Any regular commuter must surely have noticed that more and more people have opted to switch from driving and public transport to cycling over the last few years. There’s been a concerted effort on the part of central and local government to get more people to take up cycling. Employers have also been invited to participate by setting up a cycle to work scheme, which enables them to loan cycling equipment to employees. Employees can then, if they wish, buy that equipment at the end of the initial period at a low price. The physical and mental health benefits of cycling are well documented, but equally important is the impact it can have on reducing carbon emissions.

In an era where it seems we’re all worried about our individual carbon footprints, it’s not hard to see why so many people are opting to ditch the car, bus, train or tram in favour of cycling into work. An article from Bikeradar.com makes clear just how much difference switching to cycling can make to the environment. It takes just five per cent of the materials used to manufacture the average car to make a bike, which gives you some idea of the difference taking cars off the road in favour of cycling can actually make. But there are more environmental benefits of cycling than just that.

The article also points out that around a quarter of the UK’s carbon emissions come from road transport, which is rapidly overtaking industry as Britain’s biggest polluter. Around 70 per cent of air pollution in UK towns and cities is produced by road transport – whereas cycling produces absolutely no emissions whatsoever. It also points out that if all journeys of less than five miles were completed by bike rather than by car, 44,000 tonnes of CO2 emissions would be saved every week. This is the equivalent of heating 17,000 homes. Average rush hour traffic speeds in London stand at around 7mph, and reasonably adept cyclists can be expected to average around 13mph. This makes cycling almost twice as fast as taking the car.

Another article from the Worldwatch Institute observes that the popularity of cycling varies quite widely in different parts of the world, but singles out northern European cities as being the global leaders in encouraging more people to take up cycling. According to a study from researchers at Rutgers University and Virginia Tech University, a number of cities in the Netherlands, Denmark and Germany report cycling rates of above 20 per cent for urban trips, with some reporting rates of more than 30 per cent.
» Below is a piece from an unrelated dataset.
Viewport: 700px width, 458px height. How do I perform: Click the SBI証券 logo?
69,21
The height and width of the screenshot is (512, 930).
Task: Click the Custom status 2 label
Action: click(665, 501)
It wasn’t always that way, though. In fact, cycling in Amsterdam declined from 55 per cent of trips after the end of World War II to 25 per cent in the 1960s as a consequence of suburbanisation. From the 1970s, a series of measures aimed at encouraging more people to take up cycling were adopted in the city, including secure cycleways, traffic calming, and secure parking. As a consequence, 85 per cent of Amsterdam’s residents now say they ride a bike at least once a week. This is surely testament to what can be achieved by careful long-term planning.